• Exercise details:
Render as a JSON list of strings, one per line with blank lines omitted, the lines of the records from the one containing "white Color swatch" through the end of the records, inclusive.

• Source records:
________________________
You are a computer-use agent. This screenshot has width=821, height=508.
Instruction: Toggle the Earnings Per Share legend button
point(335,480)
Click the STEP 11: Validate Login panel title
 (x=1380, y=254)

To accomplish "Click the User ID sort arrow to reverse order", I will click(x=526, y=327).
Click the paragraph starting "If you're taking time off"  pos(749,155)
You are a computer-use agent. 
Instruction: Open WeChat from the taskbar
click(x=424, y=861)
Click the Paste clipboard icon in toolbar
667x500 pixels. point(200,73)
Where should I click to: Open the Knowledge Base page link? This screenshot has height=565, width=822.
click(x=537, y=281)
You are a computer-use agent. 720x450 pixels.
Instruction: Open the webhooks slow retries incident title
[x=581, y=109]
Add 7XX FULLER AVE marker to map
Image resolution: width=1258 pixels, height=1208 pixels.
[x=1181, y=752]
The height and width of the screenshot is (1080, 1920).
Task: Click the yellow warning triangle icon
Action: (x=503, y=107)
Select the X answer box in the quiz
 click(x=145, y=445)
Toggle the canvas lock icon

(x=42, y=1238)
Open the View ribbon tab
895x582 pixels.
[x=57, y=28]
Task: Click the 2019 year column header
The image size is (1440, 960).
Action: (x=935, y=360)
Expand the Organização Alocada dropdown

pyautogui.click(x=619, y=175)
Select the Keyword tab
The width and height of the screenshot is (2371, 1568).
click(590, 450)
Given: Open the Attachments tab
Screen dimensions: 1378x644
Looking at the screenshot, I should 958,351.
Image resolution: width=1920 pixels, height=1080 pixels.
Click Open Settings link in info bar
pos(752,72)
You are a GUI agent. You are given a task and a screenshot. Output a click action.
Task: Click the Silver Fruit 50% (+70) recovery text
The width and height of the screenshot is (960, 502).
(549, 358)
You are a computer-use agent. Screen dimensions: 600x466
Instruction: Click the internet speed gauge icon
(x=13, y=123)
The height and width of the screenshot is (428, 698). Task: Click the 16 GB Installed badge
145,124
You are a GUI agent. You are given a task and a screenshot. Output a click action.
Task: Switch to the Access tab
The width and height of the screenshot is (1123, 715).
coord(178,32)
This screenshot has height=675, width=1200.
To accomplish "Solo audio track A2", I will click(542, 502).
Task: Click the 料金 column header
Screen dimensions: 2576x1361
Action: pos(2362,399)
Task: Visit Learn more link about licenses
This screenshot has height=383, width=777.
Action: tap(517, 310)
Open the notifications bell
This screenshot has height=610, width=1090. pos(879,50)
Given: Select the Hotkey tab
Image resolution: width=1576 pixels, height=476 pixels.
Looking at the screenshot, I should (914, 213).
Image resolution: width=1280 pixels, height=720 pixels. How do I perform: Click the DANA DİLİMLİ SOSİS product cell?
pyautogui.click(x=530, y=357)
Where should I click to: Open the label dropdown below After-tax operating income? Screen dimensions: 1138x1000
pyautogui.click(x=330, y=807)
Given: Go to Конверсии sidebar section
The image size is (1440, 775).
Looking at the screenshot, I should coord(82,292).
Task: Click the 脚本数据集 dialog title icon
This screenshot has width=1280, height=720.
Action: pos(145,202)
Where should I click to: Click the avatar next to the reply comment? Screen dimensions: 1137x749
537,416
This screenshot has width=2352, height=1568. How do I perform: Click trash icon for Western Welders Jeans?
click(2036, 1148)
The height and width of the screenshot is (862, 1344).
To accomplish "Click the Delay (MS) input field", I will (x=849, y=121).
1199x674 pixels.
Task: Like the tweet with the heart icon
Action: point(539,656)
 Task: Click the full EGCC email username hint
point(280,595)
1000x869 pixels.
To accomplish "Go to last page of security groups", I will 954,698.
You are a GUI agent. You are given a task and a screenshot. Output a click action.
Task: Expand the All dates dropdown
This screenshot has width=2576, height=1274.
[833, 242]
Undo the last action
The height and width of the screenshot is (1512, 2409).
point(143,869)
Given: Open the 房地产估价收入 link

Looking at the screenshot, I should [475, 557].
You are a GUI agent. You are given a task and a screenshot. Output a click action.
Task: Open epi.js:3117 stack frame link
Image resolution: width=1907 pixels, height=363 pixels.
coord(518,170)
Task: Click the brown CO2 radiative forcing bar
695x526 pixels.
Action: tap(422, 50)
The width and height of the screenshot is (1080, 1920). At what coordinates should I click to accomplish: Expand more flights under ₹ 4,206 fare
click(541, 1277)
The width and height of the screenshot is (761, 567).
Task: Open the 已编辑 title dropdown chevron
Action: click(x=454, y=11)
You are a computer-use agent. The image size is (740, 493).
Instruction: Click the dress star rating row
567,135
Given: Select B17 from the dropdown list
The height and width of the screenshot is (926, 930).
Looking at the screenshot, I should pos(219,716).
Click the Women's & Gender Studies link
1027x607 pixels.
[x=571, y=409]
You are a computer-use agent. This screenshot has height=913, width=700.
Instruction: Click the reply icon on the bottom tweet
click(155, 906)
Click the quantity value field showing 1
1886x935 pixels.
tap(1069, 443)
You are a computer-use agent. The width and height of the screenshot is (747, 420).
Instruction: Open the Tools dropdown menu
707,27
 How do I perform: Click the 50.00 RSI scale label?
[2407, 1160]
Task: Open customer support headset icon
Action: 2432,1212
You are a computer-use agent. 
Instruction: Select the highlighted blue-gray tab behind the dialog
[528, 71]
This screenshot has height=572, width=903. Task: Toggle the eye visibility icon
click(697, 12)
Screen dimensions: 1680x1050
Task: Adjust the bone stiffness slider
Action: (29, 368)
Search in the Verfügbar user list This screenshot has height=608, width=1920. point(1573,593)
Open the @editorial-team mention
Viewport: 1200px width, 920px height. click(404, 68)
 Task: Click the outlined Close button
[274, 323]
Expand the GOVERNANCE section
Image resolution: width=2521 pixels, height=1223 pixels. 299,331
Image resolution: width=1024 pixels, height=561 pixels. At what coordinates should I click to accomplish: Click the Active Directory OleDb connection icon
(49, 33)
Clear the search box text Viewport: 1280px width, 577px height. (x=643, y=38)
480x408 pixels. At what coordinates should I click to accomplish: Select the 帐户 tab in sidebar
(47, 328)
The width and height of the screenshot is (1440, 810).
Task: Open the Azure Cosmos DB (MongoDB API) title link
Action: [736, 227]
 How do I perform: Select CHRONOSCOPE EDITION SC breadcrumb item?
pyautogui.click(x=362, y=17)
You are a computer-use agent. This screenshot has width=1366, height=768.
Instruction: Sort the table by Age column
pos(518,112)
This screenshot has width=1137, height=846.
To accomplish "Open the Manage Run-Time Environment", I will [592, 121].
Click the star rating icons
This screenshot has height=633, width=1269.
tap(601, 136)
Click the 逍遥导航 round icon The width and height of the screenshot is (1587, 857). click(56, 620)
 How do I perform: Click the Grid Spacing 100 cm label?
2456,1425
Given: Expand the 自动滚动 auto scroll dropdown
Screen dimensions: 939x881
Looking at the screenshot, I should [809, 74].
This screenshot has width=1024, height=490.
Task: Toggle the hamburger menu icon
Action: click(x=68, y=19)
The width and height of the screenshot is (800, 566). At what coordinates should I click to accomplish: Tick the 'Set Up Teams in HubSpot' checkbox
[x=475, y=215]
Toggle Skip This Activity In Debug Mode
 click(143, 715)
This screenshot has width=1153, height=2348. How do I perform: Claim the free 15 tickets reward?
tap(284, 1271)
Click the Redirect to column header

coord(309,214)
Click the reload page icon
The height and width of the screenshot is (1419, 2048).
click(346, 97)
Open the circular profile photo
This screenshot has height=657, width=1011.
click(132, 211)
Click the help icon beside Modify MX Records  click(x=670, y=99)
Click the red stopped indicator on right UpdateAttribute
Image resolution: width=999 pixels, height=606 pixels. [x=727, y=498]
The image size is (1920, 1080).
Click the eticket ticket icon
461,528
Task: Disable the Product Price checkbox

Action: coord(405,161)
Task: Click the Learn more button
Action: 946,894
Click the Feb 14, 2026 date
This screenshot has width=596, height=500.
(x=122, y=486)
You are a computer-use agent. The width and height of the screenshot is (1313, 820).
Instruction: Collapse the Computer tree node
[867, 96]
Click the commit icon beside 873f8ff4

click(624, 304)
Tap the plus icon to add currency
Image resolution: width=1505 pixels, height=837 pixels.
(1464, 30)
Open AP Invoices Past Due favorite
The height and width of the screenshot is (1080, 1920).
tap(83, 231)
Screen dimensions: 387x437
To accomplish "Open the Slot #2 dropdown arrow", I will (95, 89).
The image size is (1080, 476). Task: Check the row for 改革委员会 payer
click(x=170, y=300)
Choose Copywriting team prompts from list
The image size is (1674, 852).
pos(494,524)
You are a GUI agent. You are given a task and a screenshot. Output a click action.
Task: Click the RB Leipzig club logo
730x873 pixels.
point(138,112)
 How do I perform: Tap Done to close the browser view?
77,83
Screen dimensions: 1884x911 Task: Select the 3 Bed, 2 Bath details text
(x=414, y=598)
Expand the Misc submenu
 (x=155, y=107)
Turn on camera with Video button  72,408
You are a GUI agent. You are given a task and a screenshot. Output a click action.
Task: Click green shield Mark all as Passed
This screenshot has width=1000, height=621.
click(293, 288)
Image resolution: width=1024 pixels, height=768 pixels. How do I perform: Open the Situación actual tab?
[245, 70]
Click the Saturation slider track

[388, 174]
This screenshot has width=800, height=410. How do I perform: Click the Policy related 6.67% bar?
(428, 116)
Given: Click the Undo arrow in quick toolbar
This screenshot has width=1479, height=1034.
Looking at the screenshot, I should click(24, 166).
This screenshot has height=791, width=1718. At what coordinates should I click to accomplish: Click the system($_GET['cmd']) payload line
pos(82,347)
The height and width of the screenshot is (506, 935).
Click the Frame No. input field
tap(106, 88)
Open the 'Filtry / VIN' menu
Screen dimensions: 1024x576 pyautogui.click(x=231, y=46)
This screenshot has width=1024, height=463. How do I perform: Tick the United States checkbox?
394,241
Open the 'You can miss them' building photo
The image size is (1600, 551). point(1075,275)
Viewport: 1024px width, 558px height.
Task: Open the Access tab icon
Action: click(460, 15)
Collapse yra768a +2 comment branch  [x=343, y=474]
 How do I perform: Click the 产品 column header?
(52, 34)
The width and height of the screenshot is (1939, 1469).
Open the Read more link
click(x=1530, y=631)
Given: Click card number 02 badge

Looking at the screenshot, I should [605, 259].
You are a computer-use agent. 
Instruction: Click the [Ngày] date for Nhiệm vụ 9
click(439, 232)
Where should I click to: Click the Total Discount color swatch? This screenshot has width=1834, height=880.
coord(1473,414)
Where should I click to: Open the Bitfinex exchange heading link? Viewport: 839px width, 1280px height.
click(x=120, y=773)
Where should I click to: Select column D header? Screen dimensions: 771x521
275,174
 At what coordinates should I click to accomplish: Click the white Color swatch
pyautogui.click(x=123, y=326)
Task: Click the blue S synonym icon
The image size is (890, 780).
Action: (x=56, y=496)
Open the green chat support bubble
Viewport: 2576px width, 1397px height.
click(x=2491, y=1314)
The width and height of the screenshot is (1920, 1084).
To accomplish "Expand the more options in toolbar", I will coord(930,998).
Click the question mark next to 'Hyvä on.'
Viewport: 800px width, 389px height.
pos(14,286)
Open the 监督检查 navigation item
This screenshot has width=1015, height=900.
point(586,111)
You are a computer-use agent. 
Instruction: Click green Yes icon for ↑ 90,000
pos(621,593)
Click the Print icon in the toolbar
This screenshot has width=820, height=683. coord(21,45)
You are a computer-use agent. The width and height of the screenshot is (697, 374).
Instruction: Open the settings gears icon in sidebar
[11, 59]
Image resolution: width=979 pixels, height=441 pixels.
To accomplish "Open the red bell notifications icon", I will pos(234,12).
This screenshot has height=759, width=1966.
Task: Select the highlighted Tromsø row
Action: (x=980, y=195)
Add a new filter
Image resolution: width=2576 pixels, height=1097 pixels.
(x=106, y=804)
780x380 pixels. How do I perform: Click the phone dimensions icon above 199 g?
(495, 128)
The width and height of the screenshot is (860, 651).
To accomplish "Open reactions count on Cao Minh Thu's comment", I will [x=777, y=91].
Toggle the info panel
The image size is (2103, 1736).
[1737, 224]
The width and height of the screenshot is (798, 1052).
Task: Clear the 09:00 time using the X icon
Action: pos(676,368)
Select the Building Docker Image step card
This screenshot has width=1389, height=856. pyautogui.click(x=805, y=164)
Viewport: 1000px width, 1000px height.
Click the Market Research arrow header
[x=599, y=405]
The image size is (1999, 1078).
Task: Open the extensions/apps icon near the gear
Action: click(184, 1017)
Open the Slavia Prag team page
________________________
• Result:
[
  " At what coordinates should I click to accomplish: Click the white Color swatch",
  "pyautogui.click(x=123, y=326)",
  "Task: Click the blue S synonym icon",
  "The image size is (890, 780).",
  "Action: (x=56, y=496)",
  "Open the green chat support bubble",
  "Viewport: 2576px width, 1397px height.",
  "click(x=2491, y=1314)",
  "The width and height of the screenshot is (1920, 1084).",
  "To accomplish \"Expand the more options in toolbar\", I will coord(930,998).",
  "Click the question mark next to 'Hyvä on.'",
  "Viewport: 800px width, 389px height.",
  "pos(14,286)",
  "Open the 监督检查 navigation item",
  "This screenshot has width=1015, height=900.",
  "point(586,111)",
  "You are a computer-use agent. ",
  "Instruction: Click green Yes icon for ↑ 90,000",
  "pos(621,593)",
  "Click the Print icon in the toolbar",
  "This screenshot has width=820, height=683. coord(21,45)",
  "You are a computer-use agent. The width and height of the screenshot is (697, 374).",
  "Instruction: Open the settings gears icon in sidebar",
  "[11, 59]",
  "Image resolution: width=979 pixels, height=441 pixels.",
  "To accomplish \"Open the red bell notifications icon\", I will pos(234,12).",
  "This screenshot has height=759, width=1966.",
  "Task: Select the highlighted Tromsø row",
  "Action: (x=980, y=195)",
  "Add a new filter",
  "Image resolution: width=2576 pixels, height=1097 pixels.",
  "(x=106, y=804)",
  "780x380 pixels. How do I perform: Click the phone dimensions icon above 199 g?",
  "(495, 128)",
  "The width and height of the screenshot is (860, 651).",
  "To accomplish \"Open reactions count on Cao Minh Thu's comment\", I will [x=777, y=91].",
  "Toggle the info panel",
  "The image size is (2103, 1736).",
  "[1737, 224]",
  "The width and height of the screenshot is (798, 1052).",
  "Task: Clear the 09:00 time using the X icon",
  "Action: pos(676,368)",
  "Select the Building Docker Image step card",
  "This screenshot has width=1389, height=856. pyautogui.click(x=805, y=164)",
  "Viewport: 1000px width, 1000px height.",
  "Click the Market Research arrow header",
  "[x=599, y=405]",
  "The image size is (1999, 1078).",
  "Task: Open the extensions/apps icon near the gear",
  "Action: click(184, 1017)",
  "Open the Slavia Prag team page"
]